In 2012, Mickelson and his family heard of children in their community who had no beds to sleep in at night. So, using his own kids’ beds as a template, Mickelson and his family set about building a bunk bed to deliver to the local children in need. Talking to CNN, Mickelson explained:
“This little girl had a nest of clothes, it looked like a little bird’s nest. And that’s what she slept on, that’s what her bed was.” The child was so grateful for her new bed that she wouldn’t let go of it. The realization that were children living in these conditions, so close to home, proved a turning point for Mickelson, leading him to take a drastic decision.

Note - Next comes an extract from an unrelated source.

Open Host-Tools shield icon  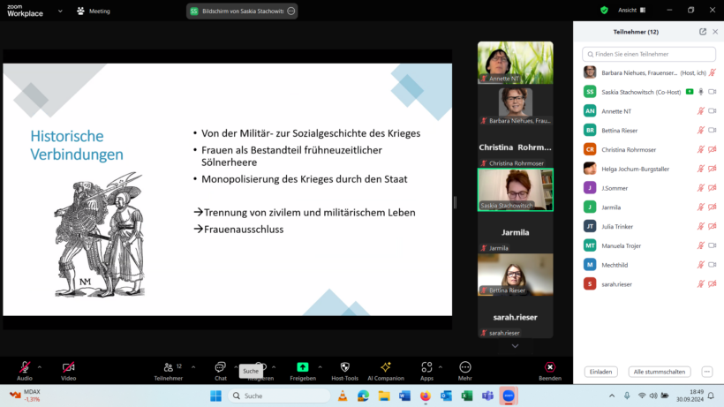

After setting up Sleep in Heavenly Peace, a non-profit organization that builds children’s beds and delivers them to their homes, he decided with the support of his family to quit his lucrative career and focus on helping struggling families. Mickelson put into place proper safety procedures and provided training courses for those helping out. And the results are impressive. Going from building 11 bunk beds in his garage, the charity had built 612 bunk beds by 2017. With the motto “No kid sleeps on the floor in our town,” the charity took off with 65 chapters nationwide, building and delivering over 1,500 beds throughout America.
The decision to give up a highly paid job to help those in need was an easy one for Mickelson.”I found that the need I have isn’t financial,” he said. “The need I have is seeing the joy on kids’ faces, knowing that I can make a difference.”
As Mickelson points out, a lot of these children don’t have many possessions in their lives; they might come from single families who are running away from abuse, or families who are really struggling to put food on the table. By giving them beds, the charity is also providing them a sense of self-worth, confidence, and the realization that there are people out there who care for them.
Fortunately for Michelson, after giving up his job he was offered another one that, while it pays a lot less, has allowed him to follow his true passion of helping children get a good night’s sleep.